I grew up in a diverse town. My school district was once featured in the New York Times for our 51% Asian-American makeup. Diversity and inclusion were town pillars. Everyone was with us -- until they weren’t.
I can still recall the pinprick feeling in my neck the time a white girl called my house and spoke to my mom (who, for the record, spoke nearly perfect English) in a stereotypical, stilted Asian accent. The sneers at lunch when I pulled out “weird,” “smelly” home-cooked meals. The playground teasing about my squinty eyes. Each aggression made me try harder to blend in.
I didn’t want to hang out with the Asian crowd. I was accused of being “whitewashed” and was called a “banana” by an allegedly superior Asian schoolmate; I was secretly grateful.
I’d blend in and feel wholly American until someone decided they wanted to call out my Asianness. It was a weird, sad cycle. This unease was formative for me -- the feeling of belonging but never actually belonging.
I could never quite understand why I felt this way until I picked up Cathy Park Hong’s book “Minor Feelings” and was floored. I wanted to do some introspection, and the universe delivered big time. The uneasiness I felt was encapsulated perfectly in over 224 powerful pages.
“Minor Feelings” is a term that defines the ambiguity, inequity, and unease Asian-Americans feel living within the model minority myth. We exist never knowing where we fail. We feel accepted, until we’re not (e.g., during the rise of COVID-related Anti-Asian violence).
This is inherently hard for Asian Americans in advertising, where workers are expected to have an edge to get ahead. We’re conditioned to keep our heads down and not seek that edge. This requirement to be tough goes against our cultural identity.
And, as both a result of that unfit expectation and further deterrent from acting upon it, we have precious few Asian-American or Pacific Islander (AAPI) industry leaders to mirror -- few leadership roles, fewer to help guide or mentor us.
Early on, and sometimes even today, I was quiet in meetings (in contrast to my vocal white peers), kept my head down and got the work done. When a creative director told me he couldn’t cast any Asians for a TV spot because we “weren’t funny,” I didn’t protest, lest I draw attention to myself.
Instead, I relied on pure hard work and trusted those hours would result in advancement and equity -- not always the case in an industry that more often rewards the loudest person in the room.
I went years without a raise, not connecting self-worth to compensation because I was simply happy to be there. When I eventually asked for more, I received a pittance, offset by “opportunities” and training.
I was told to be grateful, but I saw my worth was worth nothing.

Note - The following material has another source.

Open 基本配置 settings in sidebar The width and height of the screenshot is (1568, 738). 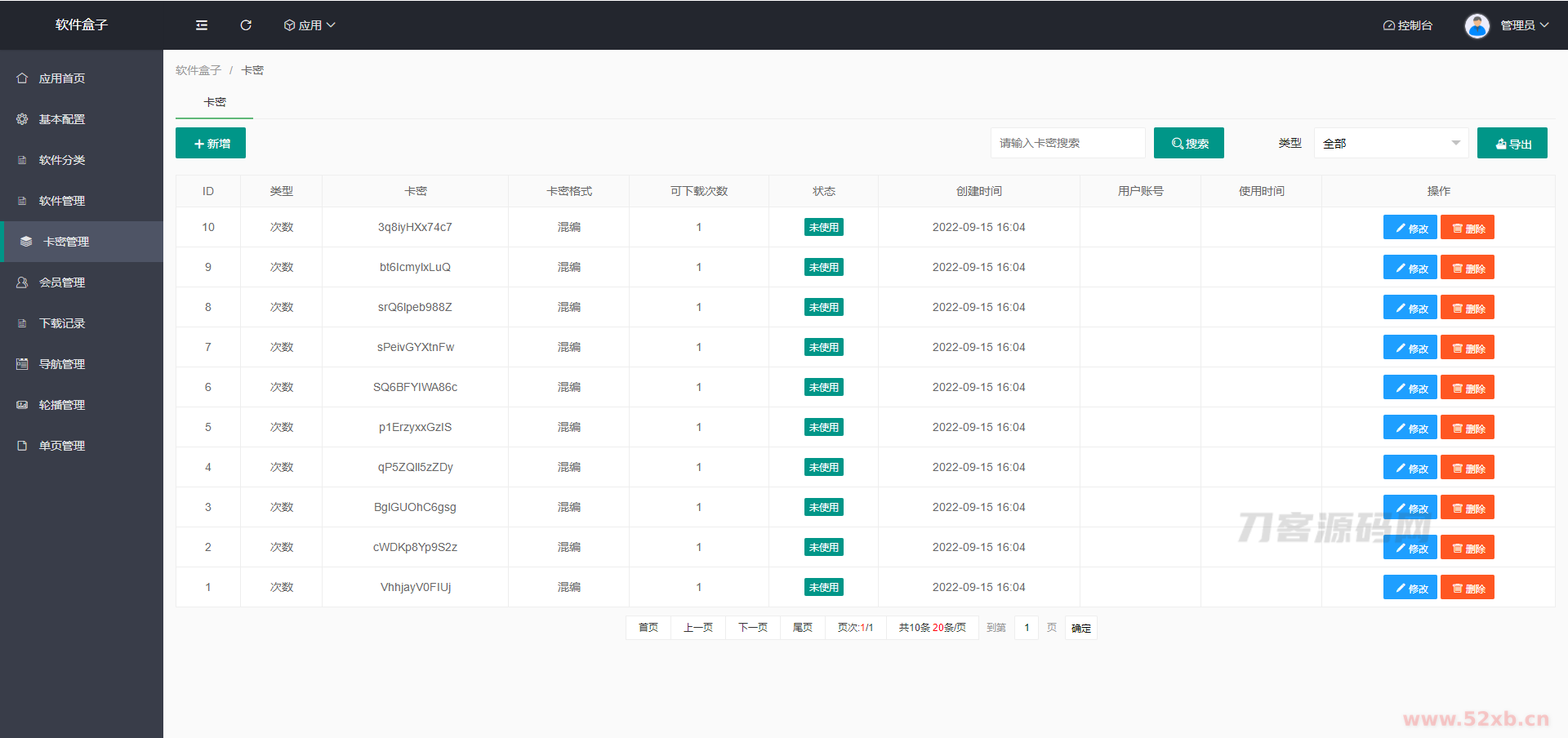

Asian-Americans will continue working hard and blending in, though, yearning for the illusory shroud of success and worth. Docility in exchange for belonging. To be the next Ogilvy, Wieden, and Droga — the brightest, most outspoken, and fittest gladiators in the industry — agency people are expected to be tough and opinionated. Where does that leave us, the handful of AAPI people in the space?
This dynamic won’t go away any time soon, as its roots run deep into American capitalism.
Today more than ever, however, I see a growing awareness and call to action across AAPI communities in corporate America. Looking forward, we need to look at the inroads our fellow Black, Indigenous, and people of color have made to claim agency, have the right dialogues, and to stick up for ourselves, cementing an equitable place in this world.
I’ll continue to have my share of pinpricks of discomfort. I suspect I always will. But I now know why I get these pinpricks. As an Asian-American marketer, in understanding the root cause, I refuse to play into the system anymore -- or blend in any longer.